By: Jaime Israel Davila Gomez, attorney
When creating a company, one of the most important steps is the name it will have and what it will use to distinguish itself from other companies in the market. Undoubtedly, employers often take up marketing issues by choosing the name your company will have.
However, rarely do they contemplate the legal part and although they can get away with it, there is also the possibility of facing major problems when trying to register a trademark whose creation did not take into account the law, which is directly related to not being able to register a brand that has been used and that has positioned the company (with the costs and the time invested) in the trade.
In the first place, when creating or giving name to the company, what cannot be registered must be taken into account: generic denominations (such as coffee to sell coffee), descriptive (nutritious for food), related to certain companies or people (celebrity names), that go against the moral (high-sounding words), some names of famous places for certain products (Lion to sell shoes), acronyms of official bodies (FIFA, INE, IMSS) are some examples of the most common; also the other recurrent obstacle is the existence of a registered trademark equal or very similar to the same products or services.

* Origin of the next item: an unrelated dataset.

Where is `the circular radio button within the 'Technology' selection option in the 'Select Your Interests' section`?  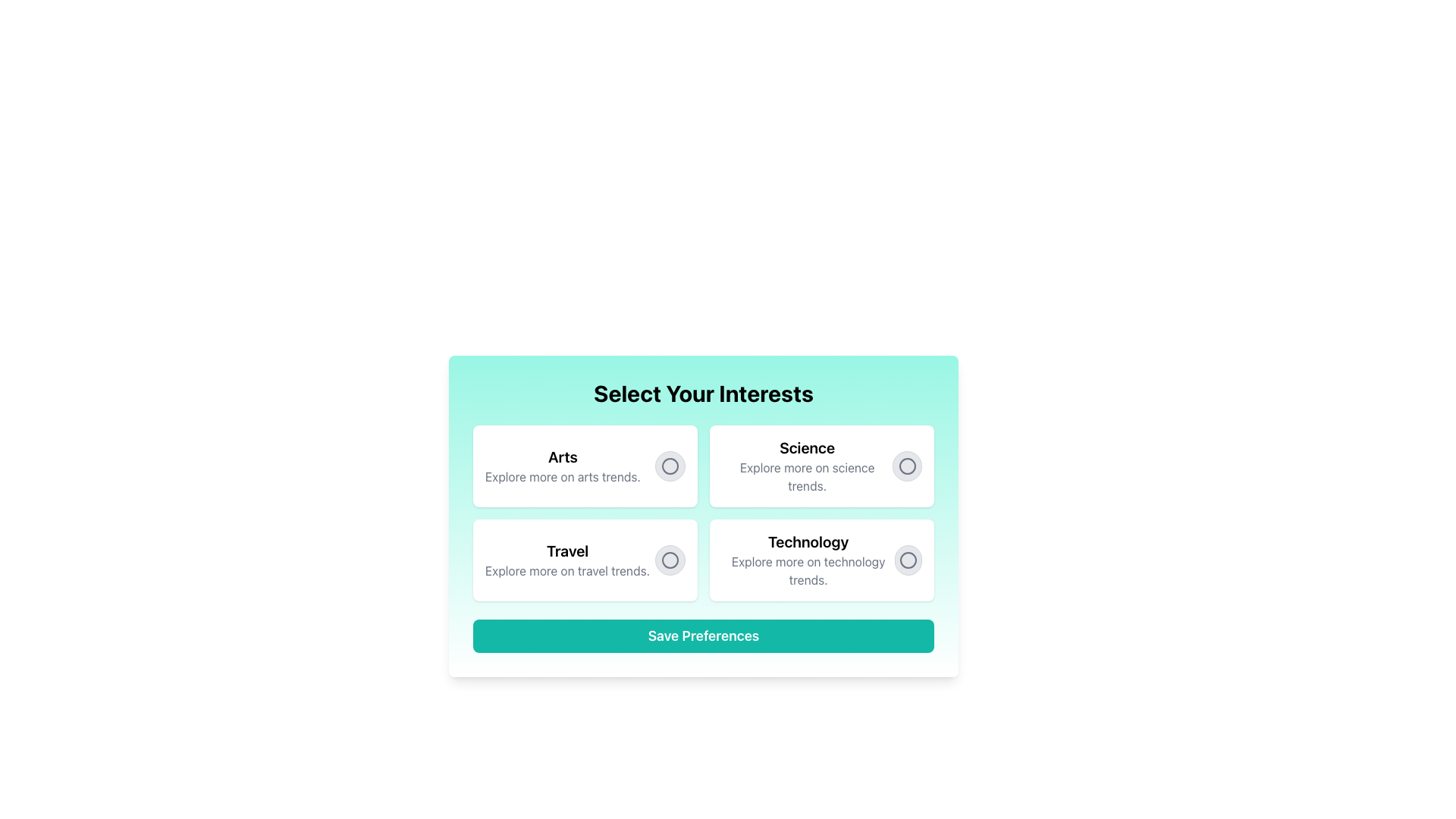
the circular radio button within the 'Technology' selection option in the 'Select Your Interests' section is located at coordinates (908, 560).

When creating the name for a company or any other project (association, start up, business) it’s important to rely on an expert and avoid using any name from which registration can’t be obtained in the future, or to see which modifications would be allowed in a registration, because in the case of descriptive or generic words the addition of another fictitious name would give the possibility of obtaining a registration (at a time when the mark has not been positioned and changes can be easily made); for instance, the word coffee to sell coffee could not be registered because it’s generic, but by adding an invented or foreign name such as Café Vinti or Café Jovial, registration could be obtained.